Vasoepididymostomy or epididymovasostomy is a surgery by which vasectomies are reversed. It involves connection of the severed vas deferens to the epididymis and is more technically demanding than the vasovasostomy.
For a vasectomy reversal that involves a vasoepididymostomy, there are two microsurgical approaches. The procedure involves a similar surgical incision as vasovasostomy; however, unlike with a vasovasostomy, the testis is usually delivered into the field for this more complex microsurgery. After the findings from the vasal fluid are reviewed showing epididymal obstruction, the epididymis is exposed by opening the outer testis covering (tunica vaginalis). The epididymis is inspected and an individual tubule is selected to enter and connect to the vas deferens. From this point on, one of two epididymovasostomy techniques is taken. In the mucosa-to-mucosa, end to side method, an opened epididymal tubule is connected to the cut end of the vas deferens with 4 to 6 small (10-0) simple sutures placed around the circumference of each. This “inner” layer is supported with an “outer” layer of radially placed 9-0 sutures to strengthen the connection. Recently, an “invagination” vasoepididymostomy was described as an alternative to the mucosa-to-mucosa method. With this technique, one, two or three “vest” sutures of 10-0 suture should be placed near the opening of the epididymal tubule to allow the epididymal tubule to “invaginate” into the vas deferens, theoretically creating a connection, that, based on studies in animal models, has an improved watertight seal and possibly a higher chance for success. Once the vas-deferens-epididymis connection is completed, the covering around the testis is replaced.
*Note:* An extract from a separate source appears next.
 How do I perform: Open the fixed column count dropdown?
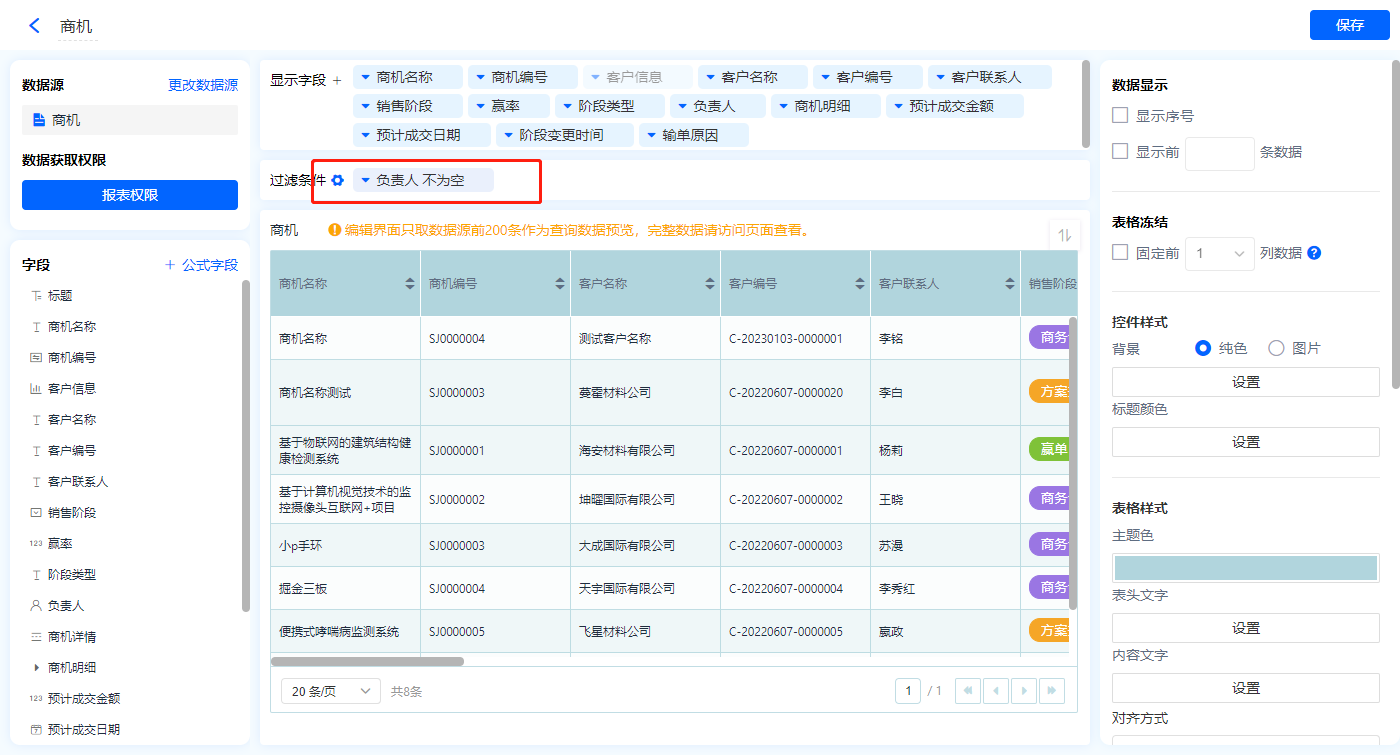1219,254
Vasoepididymostomy is often considered one of the most technically challenging operations in the field of urology. The procedure requires anastomosis of a single epididymal tubule (luminal diameter .15-.25 mm) to the lumen of the vas deferens (diameter .3-.4 mm), and is reserved for patients with congenital or acquired epididymal obstruction, or patients who have failed previous attempts at surgical reconstruction of the vas deferens. This surgery attaches the vas deferens directly to the epididymis, the coiled tube on the back of each testicle where sperm matures. A vasectomy can cause blockages or a break in the vas deferens or the epididymis. This surgery is used when a vasovasostomy won't work because sperm flow is blocked. The vas deferens is connected to the epididymis above the point of blockage.